Reserve Bank of India (RBI) Governor Shaktikanta Das has said the gross fiscal deficit has adhered to budgetary targets, and that the current account deficit is expected to be around 2.5 per cent of the GDP in 2018-19.
Das said this earlier this week while speaking at the “Governor Talks” event organised on the sidelines of the World Bank-International Monetary Fund (IMF) Spring Meetings in Washington DC.
The Governor’s statement is the first official confirmation at a senior level of the government achieving the fiscal deficit target of 3.4 per cent in the previous fiscal 2018-19.
The Controller General of Accounts (CGA) normally releases the fiscal deficit figures of the previous fiscal by May 15.
Das also said the country’s current account deficit (CAD) in 2018-19 is expected to come in at around 2.5 per cent of the gross domestic product (GDP).
According to the government, India’s balance of payment situation eased mainly on account of falling global oil prices.
RBI, while deciding its rate of interest, also takes into account these macro data indicators of the Finance Ministry.
Earlier this month, the RBI cut the repo, or its short-term lending rate for commercial banks, by 25 basis points to 6 per cent, and lowered the current fiscal’s GDP growth forecast to 7.2 per cent.
“The rate cut is in consonance of achieving the medium term objective of maintaining inflation at the 4 per cent level while supporting growth,” the statement, announcing the RBI’s first bi-monthly monetary policy review of the fiscal, said.
Meanwhile the RBI Governor Shaktikanta Das on Friday proposed to his peers on the sidelines of an International Monetory Fund (IMF) event in Washington that the monetary policy can be well served by calibrating the size of the policy rate, instead of the 25 basis points (bps) unit.
Das said that “if the unit of 25 basis points is not sacrosanct and just a convention, monetary policy can be well served by calibrating the size of the policy rate to the dynamics of the situation and the size of the change itself can convey the stance of policy”.

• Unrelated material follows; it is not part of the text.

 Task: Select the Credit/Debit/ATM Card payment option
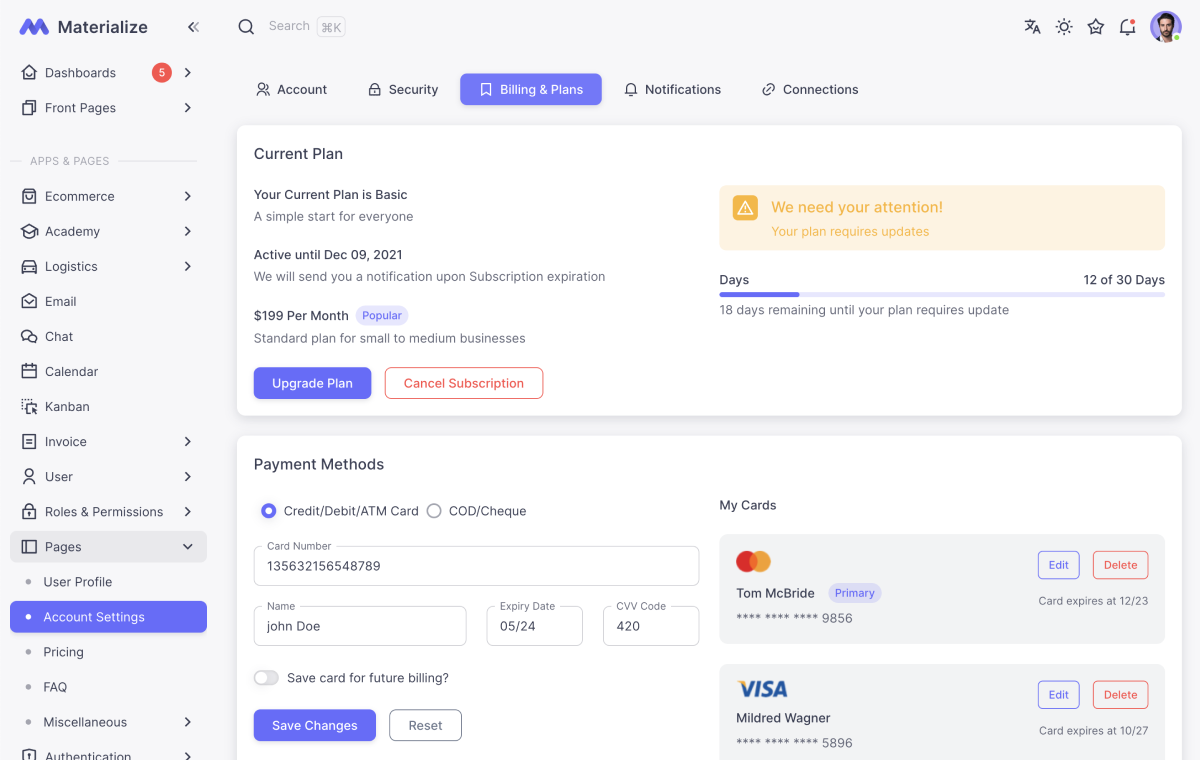pos(268,510)
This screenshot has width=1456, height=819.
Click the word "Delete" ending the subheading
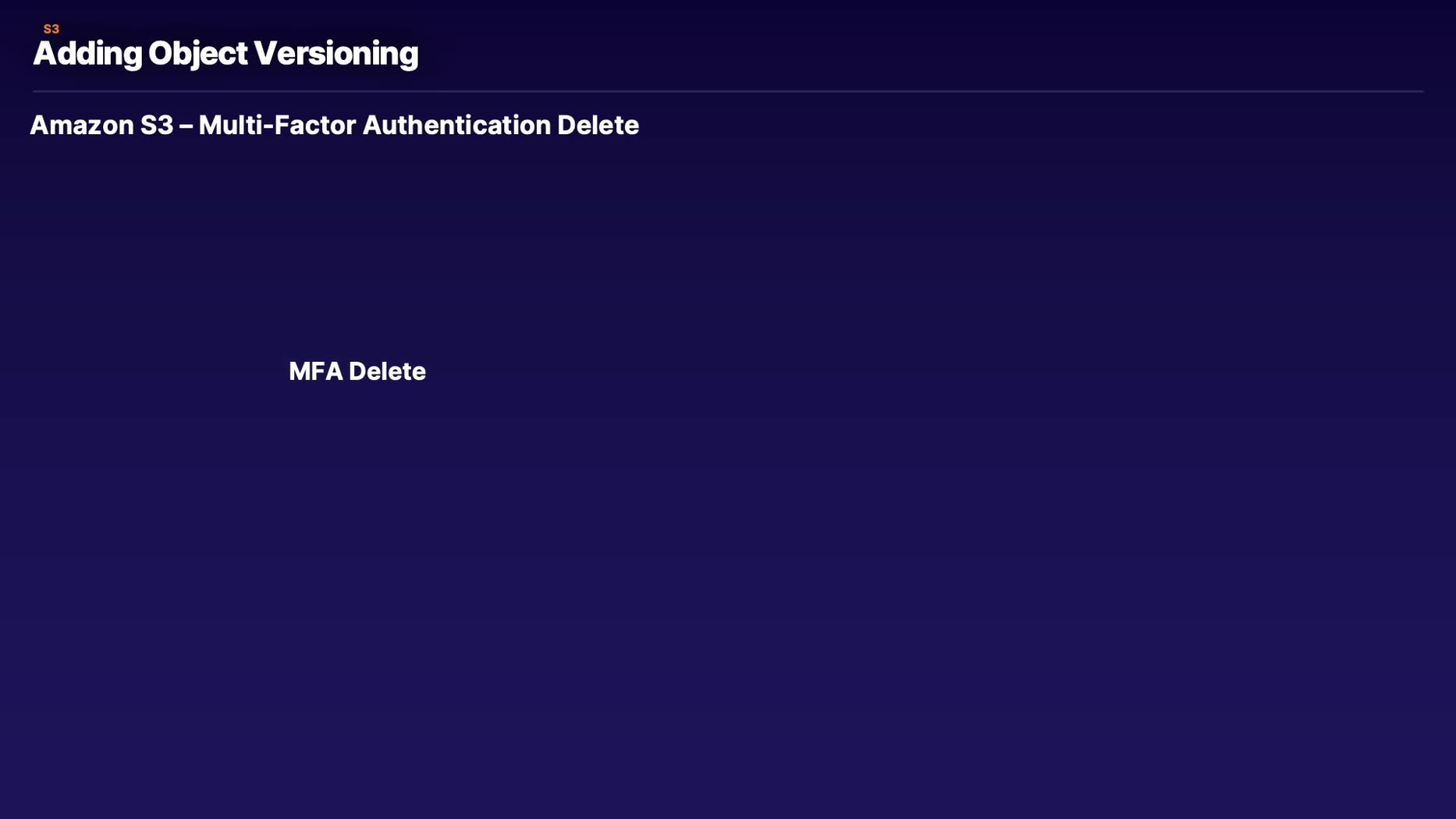pos(598,126)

He further explained that if easing of monetary policy is required but the central bank prefers to be cautious in its accommodation, a 10 bps reduction in the policy rate would perhaps communicate the intent of the authorities more clearly than “two separate moves − one on the policy rate, wasting 15 basis points of valuable rate action to rounding off, and the other on the stance, which in a sense binds future policy action to a pre-committed direction.”

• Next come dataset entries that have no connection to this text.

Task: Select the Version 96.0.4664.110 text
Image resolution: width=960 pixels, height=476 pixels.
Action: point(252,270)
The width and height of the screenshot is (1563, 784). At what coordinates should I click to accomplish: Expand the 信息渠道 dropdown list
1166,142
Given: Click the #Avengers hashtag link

“Likewise, in a situation in which the central bank prefers to be accommodative but not overly so, it could announce a cut in the policy rate by 35 basis points if it has judged that the standard 25 basis points is too little, but its multiple, i.e., 50 basis points is too much,” Das said.
The RBI’s revised stress assets resolution circular is likely to be out after the elections to clear the model code of conduct, and also the regulator may need time to have consultations with legal experts, industry and government before bringing the framework out, official sources said.

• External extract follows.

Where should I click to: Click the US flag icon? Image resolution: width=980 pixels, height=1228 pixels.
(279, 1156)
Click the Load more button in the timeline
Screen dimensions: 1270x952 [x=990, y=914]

This would mean that the widely anticipated RBI circular would not be issued before June. The delay could also halt resolution of several stressed assets as lenders are looking for clear directions from the banking regulator before moving ahead to resolve accounts.
“After the court judgement, the RBI is extra careful to issue any other circular without proper consultation and vetting. This could result in some delays, but ultimately better regulations would flow,” said an official source.
The Supreme Court on April 2 struck down a February 12, 2018 circular of the RBI that asked banks to initiate insolvency process against companies even if there was a day’s delay in payment of dues.
As per the circular, banks were told to start the resolution process as soon as a borrower defaulted on a term loan and were given 180 days to cure it, failing which the account would have to be referred to the National Company Law Tribunal (NCLT).
While the new circular on debt resolution is still being discussed and debated, it is expected that RBI is likely to adopt a more accommodative approach towards resolution of stressed assets in the new circular.
Sources said the major contention in the controversial February 12, 2018, circular that got challenged in court leading to the quashing of the circular will be done away with in the new circular.
Instead, banks will be given more time to identify and qualify an account as bad debt and also be given more time to resolve a case.
The RBI is likely to retain the main contours of its February 12, 2018 circular while making the referral to NCLT non-compulsory, sources told IANS.